夢中遊泳、その先に君
「…最近、眠れないんだ」
ヒロイチがぽつり、と漏らした声に、わたしは顔を上げた。
眼鏡にかかった髪を払う。その眼鏡は、ヒロイチが一緒に選びに行ってくれたものだ。
赤ぶちの。ううん、赤よりももう少し濃くて、ずっと深い。
ヒロイチの髪をくしゃりと撫でながら、わたしは読んでいた本に目線を戻した。
「コーヒーばっかり飲んでるからじゃないの」
「…うん」
ヒロイチの髪は、コーヒーの色だ。綺麗だけど、きっと舐めたら苦いんだろうなぁとぼんやり思う。
ヒロイチは、重度のカフェイン中毒だから。
髪の毛だけじゃなく、足のつま先まで染み込んでしまっている。だってお茶の代わりにコーヒーを飲むくらいだ。

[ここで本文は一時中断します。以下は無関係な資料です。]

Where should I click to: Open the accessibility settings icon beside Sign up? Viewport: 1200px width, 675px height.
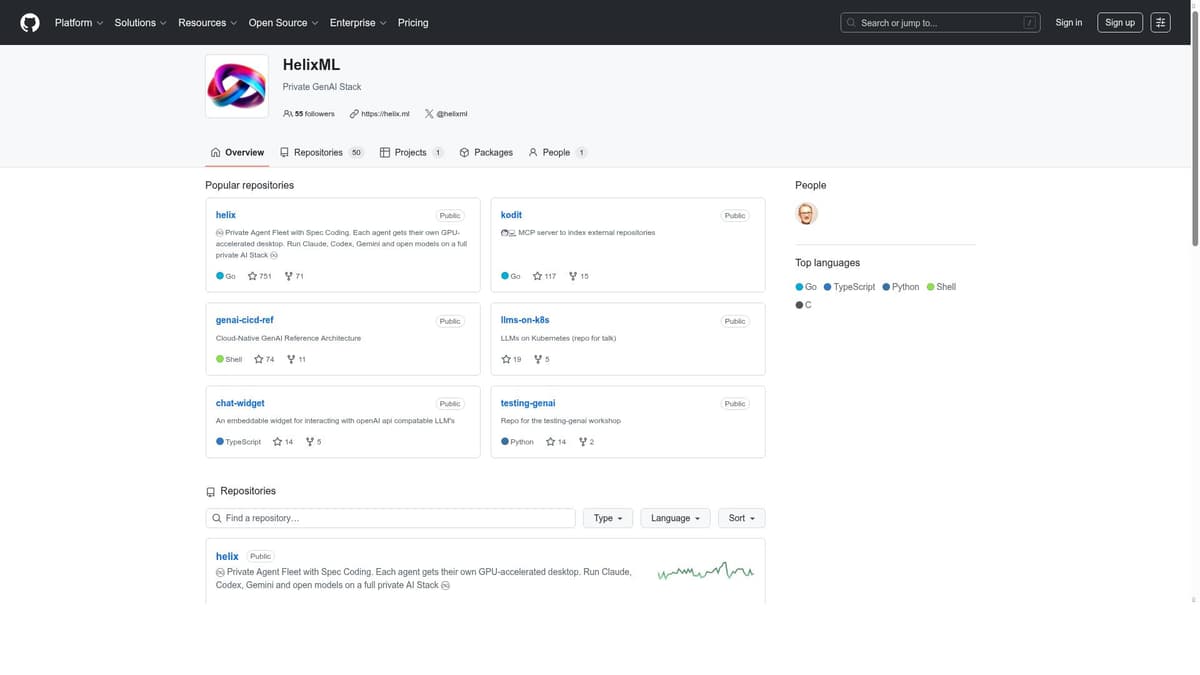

ケーキにコーヒーはいいけれど、白米にコーヒーっていうヒロイチの味覚だけはどうも受け入れがたい。
ヒロイチが、わたしの手のひらのなだらかな弧に沿うように、頭を押し付ける。
猫みたいなその仕草にふふ、と笑って、でもすぐに目を見開いた。
ふんわりと風に舞い上がったカーテン。
そこから入り込んだ白い光が、ヒロイチの目の下の真っ黒いクマを引き立てたから。